Bu durumun birçok sebebi var elbette. Ancak tartışmasız bir biçimde bu sebeplerin en büyüğü kontrolsüz bir biçimde ortaya çıkan öğrenci simsarlarının varlığıdır. Yarattığımız bu çarpık yapıda türeyen öğrenci simsarlarının ne derece vahim sonuçlar ortaya çıkardığı aşikar. Yükseköğretim amacıyla değil de ya kısa yoldan Avrupa’ya gidişin ilk durağı ya da kendi ülkesindeki kötü koşullardan kaşısın tek anahtarı olarak öğrenci simsarlarının tüm ekonomik taleplerine boyun eğerek okul kayıt ücretini ödemenin dışında başka hiçbir giriş koşul ile karşılaşmaksızın ülkemize gelebiliyorlar.
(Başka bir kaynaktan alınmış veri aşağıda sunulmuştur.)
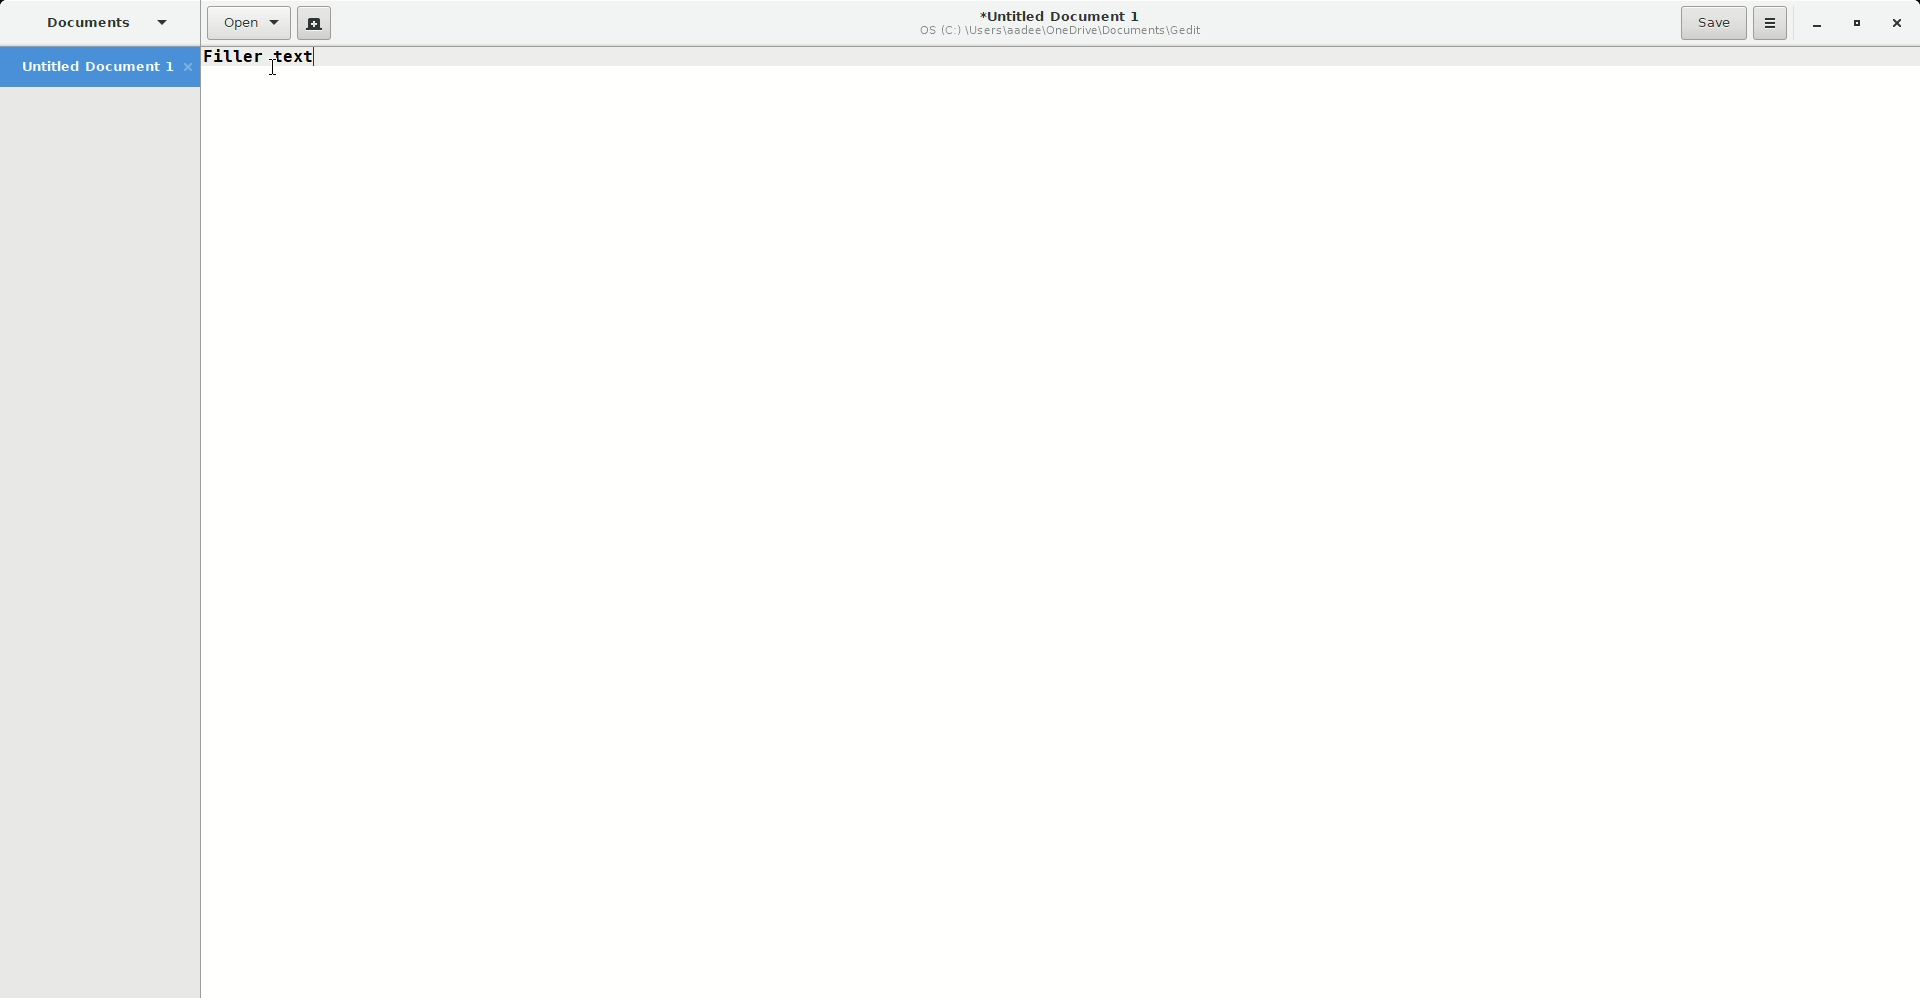  What do you see at coordinates (1899, 24) in the screenshot?
I see `Close` at bounding box center [1899, 24].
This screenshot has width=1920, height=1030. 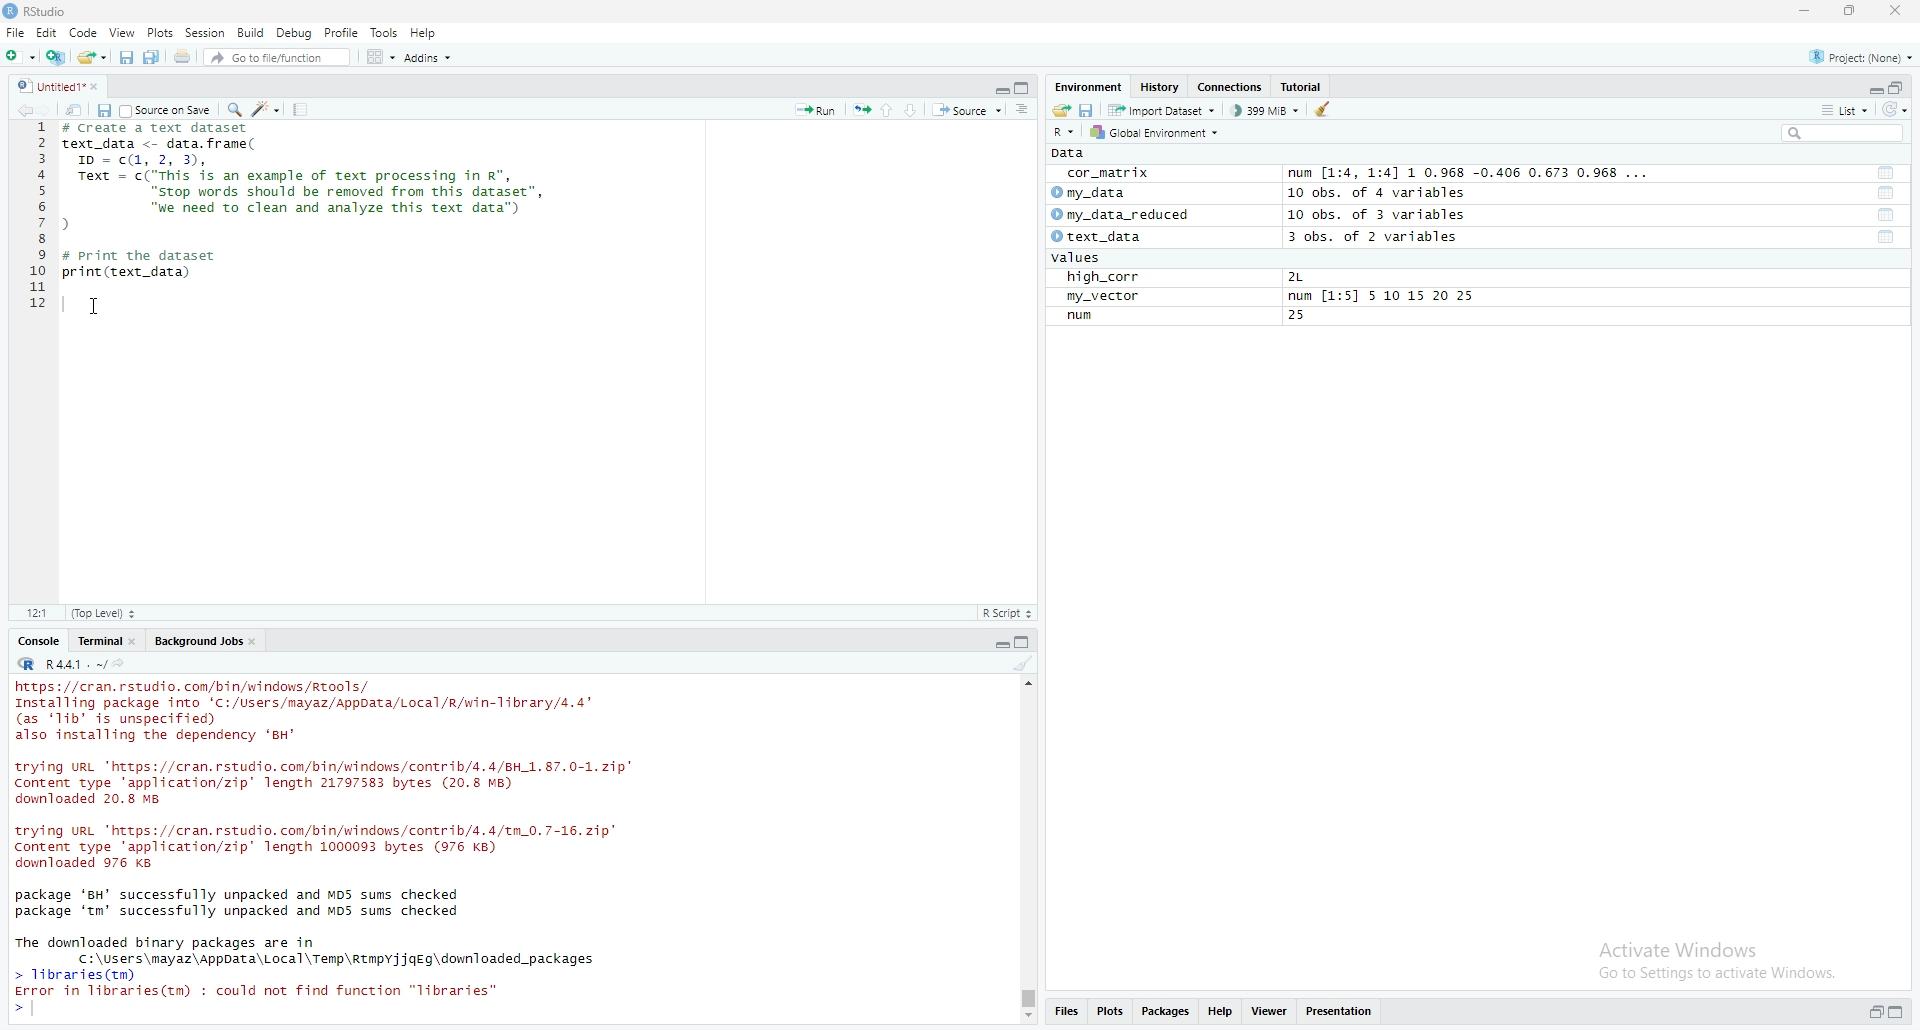 I want to click on addins, so click(x=431, y=59).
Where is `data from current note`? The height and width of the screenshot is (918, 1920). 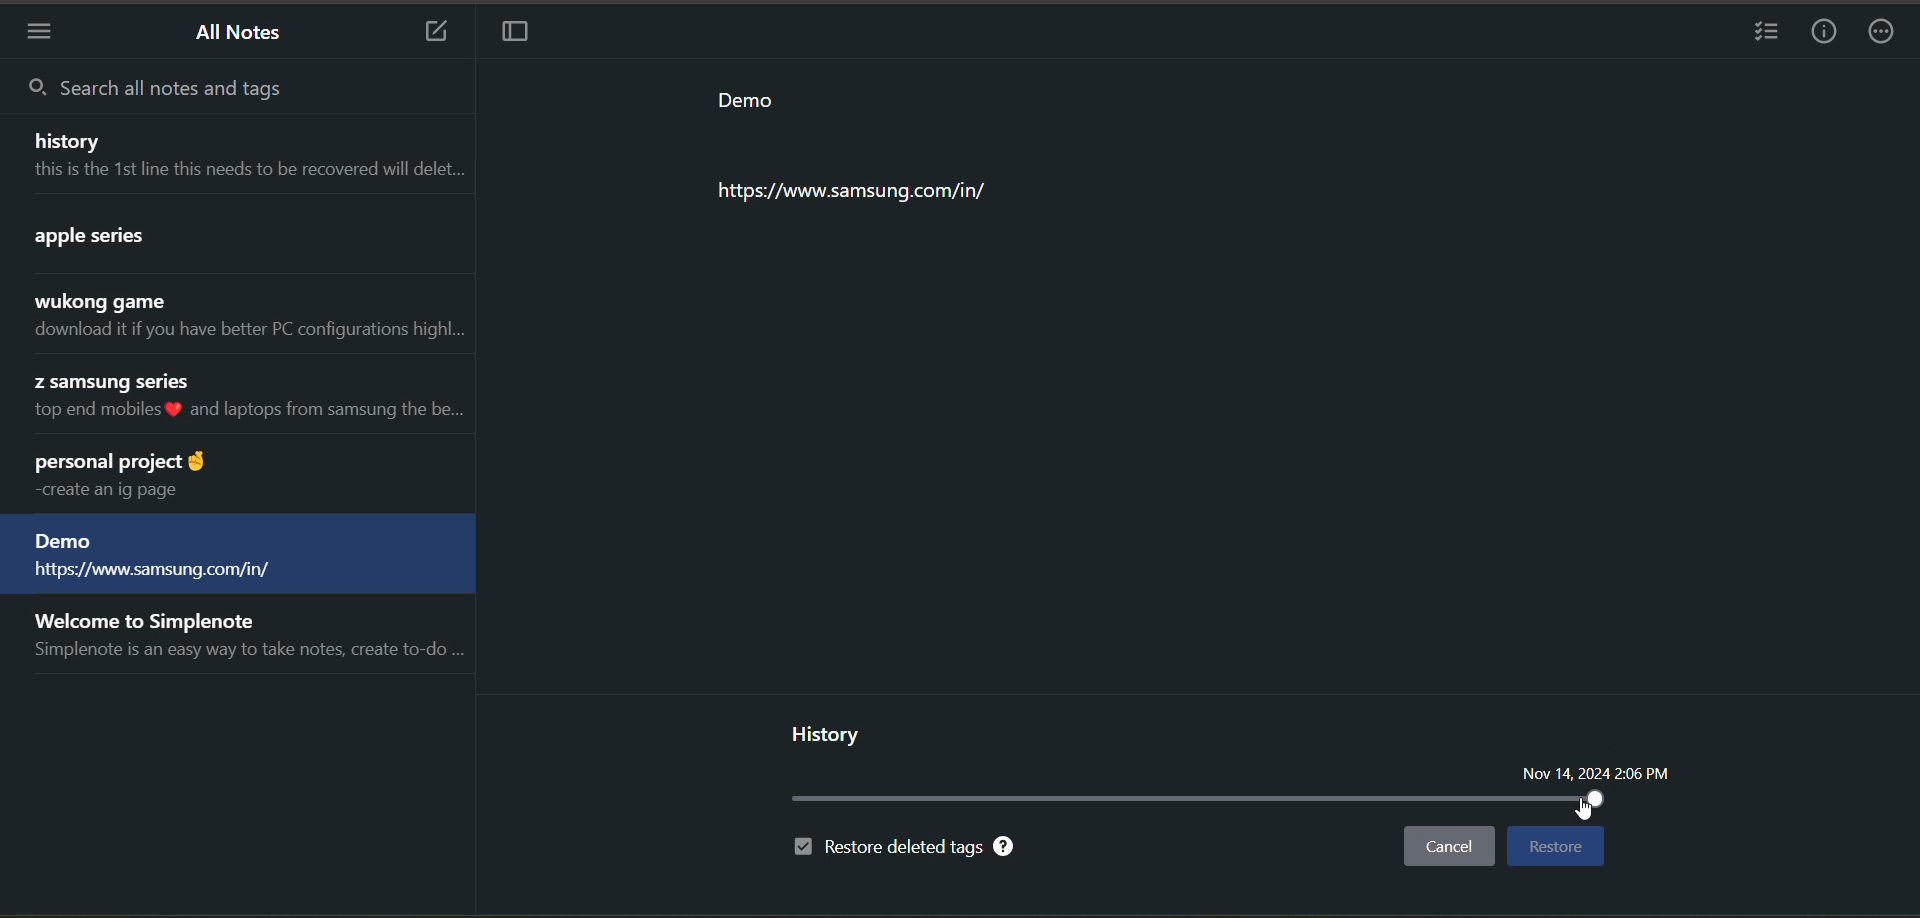 data from current note is located at coordinates (903, 150).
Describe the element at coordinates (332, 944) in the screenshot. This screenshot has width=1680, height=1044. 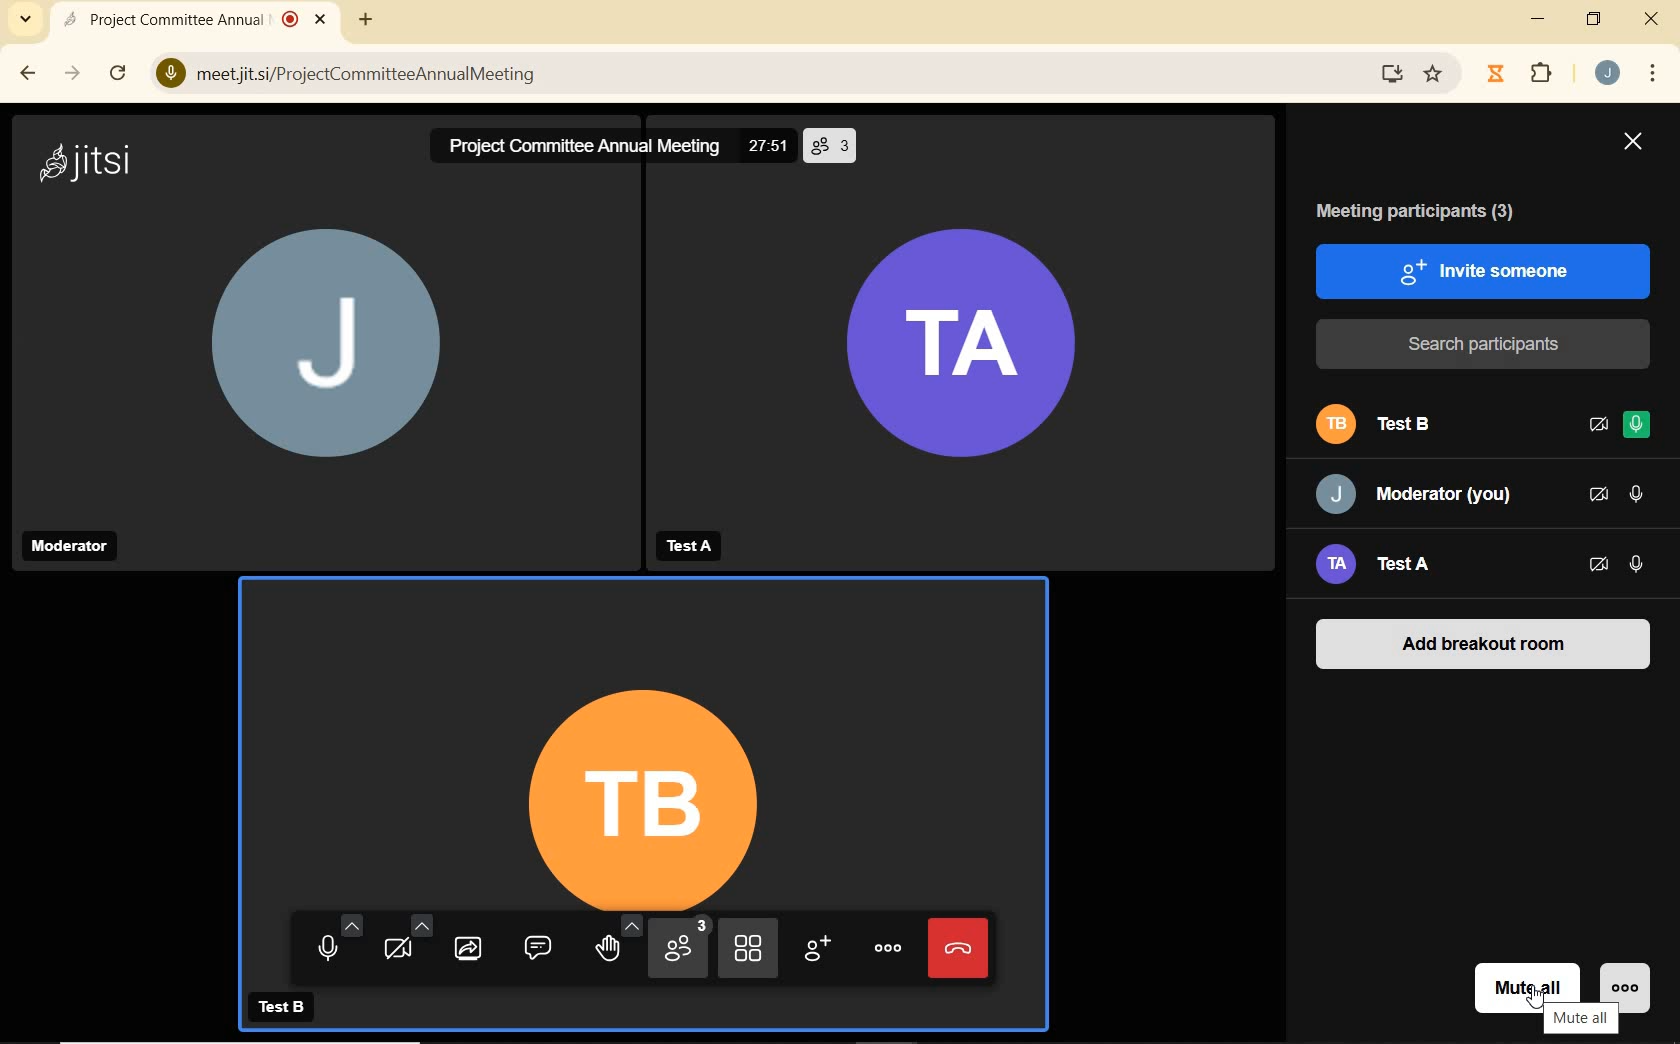
I see `MICROPHONE` at that location.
Yükseköğretim amacının dışında ülkemize gelen birçok genç de sıklıkla; ya kayıtsız iş dünyasının vaz geçilmez işçileri ya ölümle sonuçlanacak çete savaşlarının birincil kurbanları ya da adli olayların kahramanları oluveriyorlar.
Kuşkusuz bu sıkıntılar hazır buluş düzeyi yüksek olan nitelikli üniversite öğrencilerine de yansıyor ve onlar da bu tür ortamların olduğu ve sosyal yaşamın çarpıklaştığı ülkemiz üniversitelerini tercih etmiyorlar. Nitelikli öğrenci, kaliteli yükseköğretim gailemiz varsa, üniversiteleri bir ekonomik sektör olarak görmekten, üniversite yönetimlerinin de sıradan bir ticari kurumu yönetirmiş gibi davranmalarından vazgeçmeleri lazım…
Bu nedenle de daha çok üniversite, daha çok öğrenci anlayışını terk etmemiz lazım. Lafı dolandırmadan söyleyeyim;
- Bilim yapmak, teknoloji üretmek neredeyse hiç konuşmadığımız şeyler. Toplumu, bilim toplumu haline getirecek akademik birikimler ortaya konamıyor. Ülkemizdeki hemen her üniversitenin tek bir derdi var, daha çok öğrenci almak. Üniversitelerimiz öğrenciyi müşteri olarak görmekten kurtulmalı, bilim yaparak gelir elde etmeyi öğrenmeli…
- Üniversiteleri öğrenci sayısı olarak değil, kalite olarak büyütmeliyiz. Daha çok öğrenci, daha çok bina, daha çok para getiren kurumlar olma görüntüsünden çıkartıp, bilim kurumları haline dönüştürmeliyiz…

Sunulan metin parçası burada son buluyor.